Stored data entries:
#####

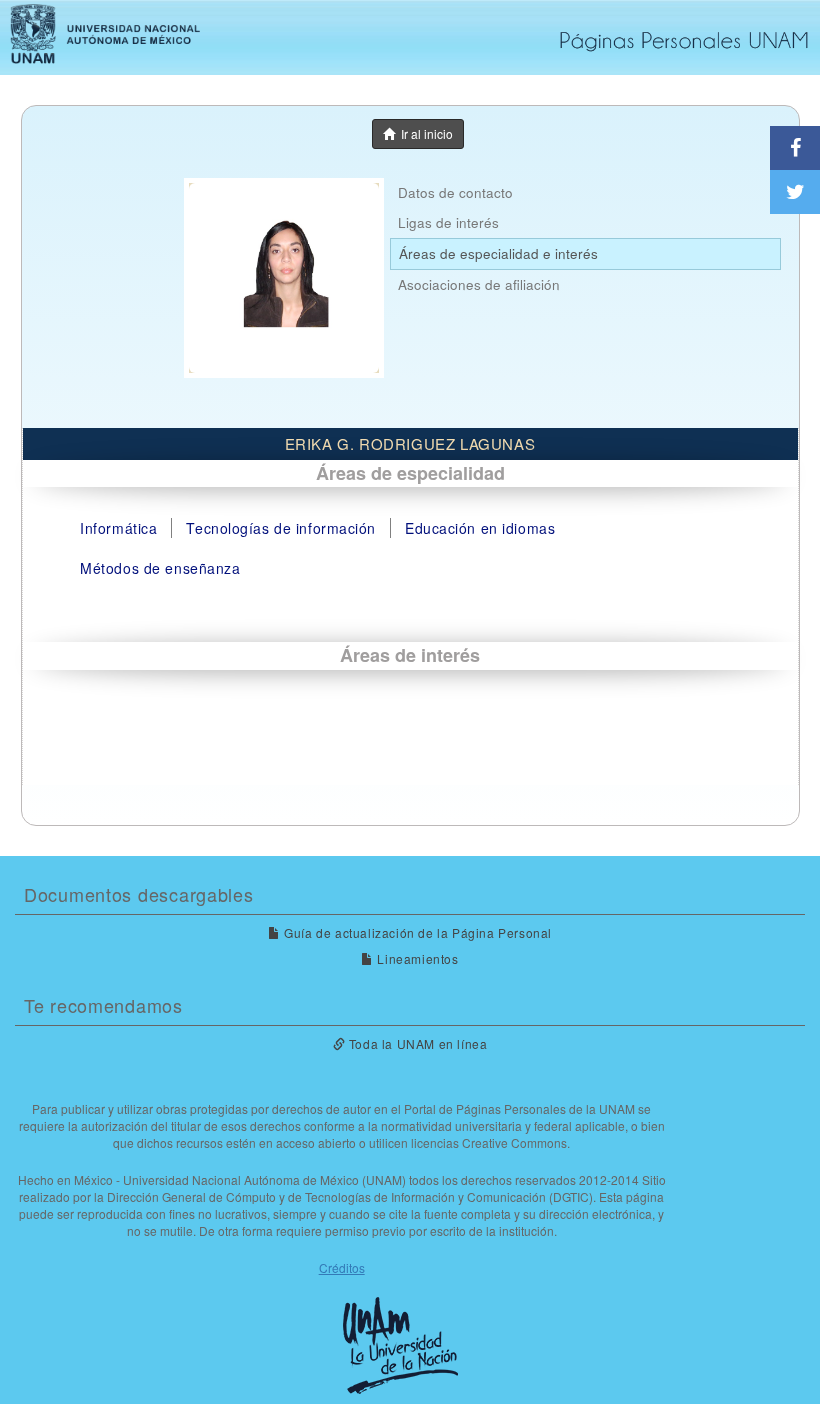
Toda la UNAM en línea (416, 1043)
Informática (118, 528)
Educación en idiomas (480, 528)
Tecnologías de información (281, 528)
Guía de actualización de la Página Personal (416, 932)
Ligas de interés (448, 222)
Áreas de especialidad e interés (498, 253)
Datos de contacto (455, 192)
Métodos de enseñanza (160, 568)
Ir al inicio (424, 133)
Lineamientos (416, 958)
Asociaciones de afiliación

#####

▶ **WHAT TO DO**
For each line above that carries the word "interés", copy it out.

▶ **WRITTEN ANSWER**
Ligas de interés (448, 222)
Áreas de especialidad e interés (498, 253)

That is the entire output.